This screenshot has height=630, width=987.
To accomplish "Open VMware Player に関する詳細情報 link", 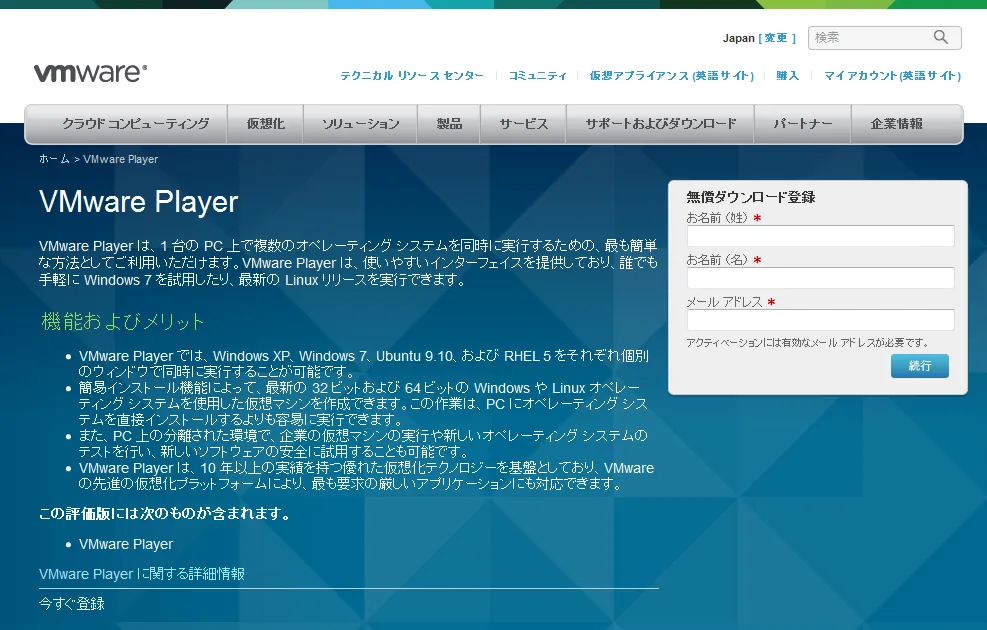I will 141,573.
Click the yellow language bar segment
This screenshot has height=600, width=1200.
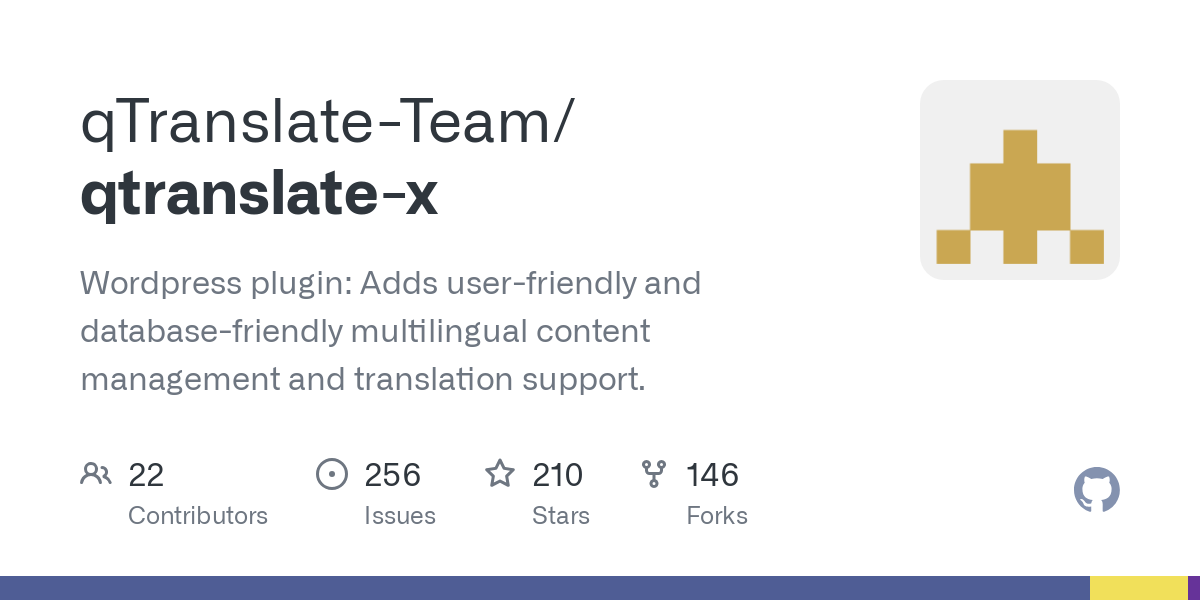tap(1139, 588)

⁂

## Directions
Nothing but the lines from the line with "Click the yellow language bar segment" through the end of the listing should appear in the answer, each duplicated exactly, without pictures.

## Answer box
Click the yellow language bar segment
This screenshot has height=600, width=1200.
tap(1139, 588)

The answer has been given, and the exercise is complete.